We will divide the data into three groups for training, validation and ultimately testing. In this notebook, we will only work with the train and test sets.

In [43]:
train, test = train_test_split(dataset, test_size= 0.1, train_size= 0.9, random_state= 234)
print("Train data size: " + str(train.shape))
print("Test data size: " + str(test.shape))

Train data size: (6655, 23)
Test data size: (740, 23)


## Train a Baseline Model

The provided code defines a function `evaluate_logistic_regression()` that trains and evaluates a linear regression model using a specified set of features from a dataset. The function splits the dataset into training and testing sets, with 90% of the data used for training and 10% for testing. It fits a linear regression model using the training set and makes predictions on the test set.
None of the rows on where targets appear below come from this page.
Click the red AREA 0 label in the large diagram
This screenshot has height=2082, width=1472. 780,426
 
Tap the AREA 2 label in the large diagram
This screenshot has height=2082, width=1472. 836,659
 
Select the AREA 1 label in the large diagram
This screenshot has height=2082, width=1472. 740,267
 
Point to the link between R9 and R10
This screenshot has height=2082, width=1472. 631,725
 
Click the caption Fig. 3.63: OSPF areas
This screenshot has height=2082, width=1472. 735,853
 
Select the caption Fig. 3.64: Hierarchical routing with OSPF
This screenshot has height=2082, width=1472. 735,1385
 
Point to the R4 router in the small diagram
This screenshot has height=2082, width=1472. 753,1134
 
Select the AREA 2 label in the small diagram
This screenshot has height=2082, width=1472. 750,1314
The function returns the ROC-AUC score, a metric that evaluates the model's performance in distinguishing between classes, along with the trained model itself.
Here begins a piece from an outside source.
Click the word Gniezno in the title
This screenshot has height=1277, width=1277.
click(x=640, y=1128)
Following the function definition, a baseline model is trained using a comprehensive set of features, including numerical attributes such as `numberOfLinks` and `spelling_errors_ratio`, as well as one-hot encoded categorical variables from the `alchemy_category` column. This baseline evaluation provides a starting point to assess the effectiveness of the chosen features in predicting the target variable.

In [44]:
def plot_roc_curve(y_true, y_pred):
  fpr, tpr, thresholds = roc_curve(y_true, y_pred)
  # remove first thresholds which represents a classifier that always predicts the negative class
  thresholds = thresholds[1:]
  auc_score = roc_auc_score(y_true, y_pred)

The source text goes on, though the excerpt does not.